Saved entries

──────────────────────────────

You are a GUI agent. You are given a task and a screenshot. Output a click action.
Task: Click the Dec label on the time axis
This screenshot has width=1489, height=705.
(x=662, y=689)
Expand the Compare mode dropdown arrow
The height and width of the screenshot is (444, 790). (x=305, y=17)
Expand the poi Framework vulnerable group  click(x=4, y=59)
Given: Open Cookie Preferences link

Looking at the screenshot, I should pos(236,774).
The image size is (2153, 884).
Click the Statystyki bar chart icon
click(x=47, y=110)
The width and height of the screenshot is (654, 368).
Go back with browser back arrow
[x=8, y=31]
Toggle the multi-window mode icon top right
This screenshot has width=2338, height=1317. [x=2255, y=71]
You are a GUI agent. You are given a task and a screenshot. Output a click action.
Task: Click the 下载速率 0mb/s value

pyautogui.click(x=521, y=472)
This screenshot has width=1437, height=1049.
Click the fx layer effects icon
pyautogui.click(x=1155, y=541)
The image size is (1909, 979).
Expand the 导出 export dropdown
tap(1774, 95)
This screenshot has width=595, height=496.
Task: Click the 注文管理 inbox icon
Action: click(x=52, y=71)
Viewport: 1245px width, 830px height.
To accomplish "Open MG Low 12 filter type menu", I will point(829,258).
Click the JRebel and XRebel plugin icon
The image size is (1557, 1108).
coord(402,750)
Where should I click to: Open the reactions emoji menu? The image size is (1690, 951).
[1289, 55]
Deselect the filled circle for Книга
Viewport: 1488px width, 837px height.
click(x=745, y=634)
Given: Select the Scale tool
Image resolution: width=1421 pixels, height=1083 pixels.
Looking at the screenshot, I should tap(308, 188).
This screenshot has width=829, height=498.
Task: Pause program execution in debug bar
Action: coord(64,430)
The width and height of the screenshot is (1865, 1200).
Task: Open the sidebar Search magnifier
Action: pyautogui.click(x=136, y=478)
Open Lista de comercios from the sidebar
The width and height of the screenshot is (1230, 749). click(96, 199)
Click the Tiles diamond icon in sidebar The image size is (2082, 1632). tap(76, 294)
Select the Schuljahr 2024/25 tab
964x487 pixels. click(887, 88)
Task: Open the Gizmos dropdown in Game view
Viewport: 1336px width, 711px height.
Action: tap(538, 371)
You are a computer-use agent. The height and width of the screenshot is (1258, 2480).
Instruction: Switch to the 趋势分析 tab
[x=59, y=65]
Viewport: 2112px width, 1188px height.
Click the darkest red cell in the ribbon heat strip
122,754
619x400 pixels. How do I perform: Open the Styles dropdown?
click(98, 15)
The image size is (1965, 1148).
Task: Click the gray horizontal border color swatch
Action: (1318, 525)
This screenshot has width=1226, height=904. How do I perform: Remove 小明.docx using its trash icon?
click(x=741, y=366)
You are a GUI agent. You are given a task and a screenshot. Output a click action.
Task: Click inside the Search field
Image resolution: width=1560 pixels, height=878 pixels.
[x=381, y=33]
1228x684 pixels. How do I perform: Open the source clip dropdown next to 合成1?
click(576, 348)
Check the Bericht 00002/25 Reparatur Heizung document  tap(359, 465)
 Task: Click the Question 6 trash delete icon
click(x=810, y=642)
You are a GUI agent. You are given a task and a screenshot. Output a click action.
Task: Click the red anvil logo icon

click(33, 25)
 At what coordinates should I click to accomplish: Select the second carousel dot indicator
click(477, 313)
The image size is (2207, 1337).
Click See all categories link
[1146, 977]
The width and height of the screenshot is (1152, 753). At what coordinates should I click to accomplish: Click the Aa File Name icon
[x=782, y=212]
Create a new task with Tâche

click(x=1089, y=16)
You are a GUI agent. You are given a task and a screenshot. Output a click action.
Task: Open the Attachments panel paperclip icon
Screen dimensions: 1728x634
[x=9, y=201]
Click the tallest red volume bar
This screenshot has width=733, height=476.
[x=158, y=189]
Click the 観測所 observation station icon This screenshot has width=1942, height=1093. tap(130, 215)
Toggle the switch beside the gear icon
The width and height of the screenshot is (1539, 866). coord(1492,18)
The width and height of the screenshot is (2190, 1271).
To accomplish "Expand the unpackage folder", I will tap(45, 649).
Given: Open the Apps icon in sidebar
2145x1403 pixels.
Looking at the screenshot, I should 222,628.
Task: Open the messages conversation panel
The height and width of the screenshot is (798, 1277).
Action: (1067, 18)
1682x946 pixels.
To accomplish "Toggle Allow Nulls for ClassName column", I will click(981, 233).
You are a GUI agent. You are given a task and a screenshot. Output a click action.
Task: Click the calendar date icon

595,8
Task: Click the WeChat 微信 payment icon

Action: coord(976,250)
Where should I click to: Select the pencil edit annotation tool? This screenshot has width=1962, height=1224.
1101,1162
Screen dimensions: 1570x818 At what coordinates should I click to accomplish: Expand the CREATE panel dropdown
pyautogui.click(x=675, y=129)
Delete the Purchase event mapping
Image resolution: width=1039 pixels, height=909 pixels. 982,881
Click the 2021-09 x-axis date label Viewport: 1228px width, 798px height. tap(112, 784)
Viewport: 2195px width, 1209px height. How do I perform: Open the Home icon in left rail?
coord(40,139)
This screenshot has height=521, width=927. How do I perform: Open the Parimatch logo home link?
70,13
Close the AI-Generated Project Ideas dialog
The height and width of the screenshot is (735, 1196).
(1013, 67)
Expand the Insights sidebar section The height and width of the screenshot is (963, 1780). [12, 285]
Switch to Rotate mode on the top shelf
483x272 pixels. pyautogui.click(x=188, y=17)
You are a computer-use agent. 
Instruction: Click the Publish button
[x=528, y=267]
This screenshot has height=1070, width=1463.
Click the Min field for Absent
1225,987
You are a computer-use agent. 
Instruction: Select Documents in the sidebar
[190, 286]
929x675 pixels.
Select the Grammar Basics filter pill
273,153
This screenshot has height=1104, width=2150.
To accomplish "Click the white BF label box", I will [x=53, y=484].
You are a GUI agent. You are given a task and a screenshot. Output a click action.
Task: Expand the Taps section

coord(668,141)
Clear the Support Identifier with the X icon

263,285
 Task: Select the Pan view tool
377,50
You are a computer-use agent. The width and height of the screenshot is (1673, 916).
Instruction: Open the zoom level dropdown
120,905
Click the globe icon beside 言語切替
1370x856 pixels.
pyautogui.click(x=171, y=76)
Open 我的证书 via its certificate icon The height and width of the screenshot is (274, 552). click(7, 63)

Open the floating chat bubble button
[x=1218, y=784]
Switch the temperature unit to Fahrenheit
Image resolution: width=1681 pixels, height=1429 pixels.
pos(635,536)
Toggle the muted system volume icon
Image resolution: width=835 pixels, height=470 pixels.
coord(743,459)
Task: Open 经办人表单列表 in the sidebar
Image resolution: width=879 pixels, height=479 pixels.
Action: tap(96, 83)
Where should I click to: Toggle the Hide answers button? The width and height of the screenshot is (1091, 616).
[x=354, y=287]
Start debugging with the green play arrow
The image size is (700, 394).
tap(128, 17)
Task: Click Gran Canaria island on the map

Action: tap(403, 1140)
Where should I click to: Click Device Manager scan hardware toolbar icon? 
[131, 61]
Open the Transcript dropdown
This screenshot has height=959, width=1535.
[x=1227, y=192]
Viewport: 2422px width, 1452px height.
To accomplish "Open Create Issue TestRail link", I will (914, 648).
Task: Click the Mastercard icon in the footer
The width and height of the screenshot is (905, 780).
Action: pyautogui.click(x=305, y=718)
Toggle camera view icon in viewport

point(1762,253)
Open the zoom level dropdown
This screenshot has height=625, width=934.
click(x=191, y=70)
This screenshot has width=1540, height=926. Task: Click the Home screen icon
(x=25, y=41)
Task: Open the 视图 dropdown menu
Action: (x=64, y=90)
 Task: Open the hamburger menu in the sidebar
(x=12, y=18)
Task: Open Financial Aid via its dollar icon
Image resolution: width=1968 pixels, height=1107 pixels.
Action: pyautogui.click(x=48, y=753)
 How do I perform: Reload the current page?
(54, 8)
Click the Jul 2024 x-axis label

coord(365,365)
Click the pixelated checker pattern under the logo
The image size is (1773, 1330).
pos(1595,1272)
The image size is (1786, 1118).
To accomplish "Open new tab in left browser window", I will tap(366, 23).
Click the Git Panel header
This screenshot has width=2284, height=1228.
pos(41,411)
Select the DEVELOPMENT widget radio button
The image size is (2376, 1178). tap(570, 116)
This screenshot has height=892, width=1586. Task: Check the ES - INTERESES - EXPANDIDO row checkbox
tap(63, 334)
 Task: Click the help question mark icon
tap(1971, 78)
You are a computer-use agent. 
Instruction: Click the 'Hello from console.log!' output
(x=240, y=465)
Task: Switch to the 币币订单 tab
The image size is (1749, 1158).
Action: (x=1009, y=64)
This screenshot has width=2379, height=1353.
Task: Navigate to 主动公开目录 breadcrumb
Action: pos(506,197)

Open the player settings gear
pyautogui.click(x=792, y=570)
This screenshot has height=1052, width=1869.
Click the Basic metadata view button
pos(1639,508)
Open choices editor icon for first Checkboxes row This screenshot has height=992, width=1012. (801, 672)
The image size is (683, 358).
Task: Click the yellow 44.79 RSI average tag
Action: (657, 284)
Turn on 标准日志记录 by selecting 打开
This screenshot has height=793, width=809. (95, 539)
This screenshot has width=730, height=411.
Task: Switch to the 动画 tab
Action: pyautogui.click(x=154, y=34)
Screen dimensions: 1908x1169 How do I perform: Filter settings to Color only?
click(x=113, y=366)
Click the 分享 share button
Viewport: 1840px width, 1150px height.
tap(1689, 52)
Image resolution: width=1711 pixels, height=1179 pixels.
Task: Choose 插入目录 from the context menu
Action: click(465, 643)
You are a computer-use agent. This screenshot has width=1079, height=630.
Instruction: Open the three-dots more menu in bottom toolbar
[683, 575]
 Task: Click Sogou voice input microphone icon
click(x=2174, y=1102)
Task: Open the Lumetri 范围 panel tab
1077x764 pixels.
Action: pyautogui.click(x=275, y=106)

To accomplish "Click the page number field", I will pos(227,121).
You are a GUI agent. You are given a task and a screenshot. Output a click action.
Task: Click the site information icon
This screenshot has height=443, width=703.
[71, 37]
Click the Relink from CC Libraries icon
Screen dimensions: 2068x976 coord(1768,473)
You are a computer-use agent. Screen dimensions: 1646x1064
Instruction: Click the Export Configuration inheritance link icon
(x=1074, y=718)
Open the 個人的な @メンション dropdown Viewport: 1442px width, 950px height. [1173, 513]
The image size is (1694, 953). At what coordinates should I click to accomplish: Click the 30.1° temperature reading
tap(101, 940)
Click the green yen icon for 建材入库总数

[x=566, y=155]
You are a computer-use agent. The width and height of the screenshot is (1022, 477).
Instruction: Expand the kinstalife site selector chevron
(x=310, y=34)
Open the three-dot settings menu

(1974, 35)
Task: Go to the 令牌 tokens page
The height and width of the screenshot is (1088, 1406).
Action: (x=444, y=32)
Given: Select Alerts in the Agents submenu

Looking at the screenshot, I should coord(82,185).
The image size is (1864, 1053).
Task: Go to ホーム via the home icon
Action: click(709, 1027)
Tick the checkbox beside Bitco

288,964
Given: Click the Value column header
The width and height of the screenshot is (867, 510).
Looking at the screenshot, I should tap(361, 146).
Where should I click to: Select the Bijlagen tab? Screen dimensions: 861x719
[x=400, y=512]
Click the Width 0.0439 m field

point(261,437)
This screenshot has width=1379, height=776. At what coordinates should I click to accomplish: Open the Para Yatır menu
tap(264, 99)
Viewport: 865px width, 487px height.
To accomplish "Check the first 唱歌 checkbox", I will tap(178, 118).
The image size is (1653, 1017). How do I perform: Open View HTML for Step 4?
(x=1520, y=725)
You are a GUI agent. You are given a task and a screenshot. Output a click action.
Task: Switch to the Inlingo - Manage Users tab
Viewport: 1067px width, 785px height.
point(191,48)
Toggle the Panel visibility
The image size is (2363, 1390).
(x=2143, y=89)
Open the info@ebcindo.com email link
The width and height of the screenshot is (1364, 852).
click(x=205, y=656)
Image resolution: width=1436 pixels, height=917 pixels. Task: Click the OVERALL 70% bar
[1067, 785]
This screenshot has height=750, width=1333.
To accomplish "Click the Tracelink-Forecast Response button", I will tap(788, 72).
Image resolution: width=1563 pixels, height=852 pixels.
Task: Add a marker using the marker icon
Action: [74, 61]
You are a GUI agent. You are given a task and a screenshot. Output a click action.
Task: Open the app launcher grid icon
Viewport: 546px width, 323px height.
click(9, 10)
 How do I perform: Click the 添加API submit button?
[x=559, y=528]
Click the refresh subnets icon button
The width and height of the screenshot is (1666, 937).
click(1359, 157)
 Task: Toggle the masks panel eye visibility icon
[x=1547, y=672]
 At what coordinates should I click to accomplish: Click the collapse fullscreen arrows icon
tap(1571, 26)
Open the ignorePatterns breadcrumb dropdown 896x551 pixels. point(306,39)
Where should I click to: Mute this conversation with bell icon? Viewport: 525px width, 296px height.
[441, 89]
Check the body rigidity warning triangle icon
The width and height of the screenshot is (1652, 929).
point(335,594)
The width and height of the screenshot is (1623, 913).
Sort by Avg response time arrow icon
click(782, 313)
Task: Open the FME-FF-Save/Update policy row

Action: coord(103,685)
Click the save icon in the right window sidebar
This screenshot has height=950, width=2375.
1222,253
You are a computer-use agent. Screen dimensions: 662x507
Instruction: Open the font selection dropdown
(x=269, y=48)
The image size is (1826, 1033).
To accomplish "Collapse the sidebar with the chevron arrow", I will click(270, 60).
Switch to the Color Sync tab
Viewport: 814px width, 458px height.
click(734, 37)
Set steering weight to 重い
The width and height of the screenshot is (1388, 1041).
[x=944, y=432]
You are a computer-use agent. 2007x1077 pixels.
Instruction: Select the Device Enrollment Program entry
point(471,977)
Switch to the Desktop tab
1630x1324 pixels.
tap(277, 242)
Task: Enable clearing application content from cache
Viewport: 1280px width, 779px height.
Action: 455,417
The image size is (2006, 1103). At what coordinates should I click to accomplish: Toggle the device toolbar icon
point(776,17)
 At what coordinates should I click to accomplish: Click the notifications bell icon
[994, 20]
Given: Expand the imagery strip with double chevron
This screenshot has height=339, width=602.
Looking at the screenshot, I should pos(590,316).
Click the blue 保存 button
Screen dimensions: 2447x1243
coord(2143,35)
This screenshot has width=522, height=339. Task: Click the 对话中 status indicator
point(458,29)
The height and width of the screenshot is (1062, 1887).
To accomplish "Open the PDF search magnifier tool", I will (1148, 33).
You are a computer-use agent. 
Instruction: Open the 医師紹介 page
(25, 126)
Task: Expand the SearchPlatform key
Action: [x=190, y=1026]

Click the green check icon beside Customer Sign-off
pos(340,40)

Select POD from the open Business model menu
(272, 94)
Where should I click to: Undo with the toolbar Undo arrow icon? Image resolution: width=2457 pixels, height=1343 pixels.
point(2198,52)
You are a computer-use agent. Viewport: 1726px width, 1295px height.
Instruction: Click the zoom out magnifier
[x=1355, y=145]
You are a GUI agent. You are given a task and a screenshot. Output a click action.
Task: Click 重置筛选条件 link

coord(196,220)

──────────────────────────────

▶ Required action: Could you restate word for word the lines above, from the one that contains "The height and width of the screenshot is (735, 1196)." through the one that contains "929x675 pixels.", and no others?

▶ Task result:
The height and width of the screenshot is (735, 1196).
(1013, 67)
Expand the Insights sidebar section The height and width of the screenshot is (963, 1780). [12, 285]
Switch to Rotate mode on the top shelf
483x272 pixels. pyautogui.click(x=188, y=17)
You are a computer-use agent. 
Instruction: Click the Publish button
[x=528, y=267]
This screenshot has height=1070, width=1463.
Click the Min field for Absent
1225,987
You are a computer-use agent. 
Instruction: Select Documents in the sidebar
[190, 286]
929x675 pixels.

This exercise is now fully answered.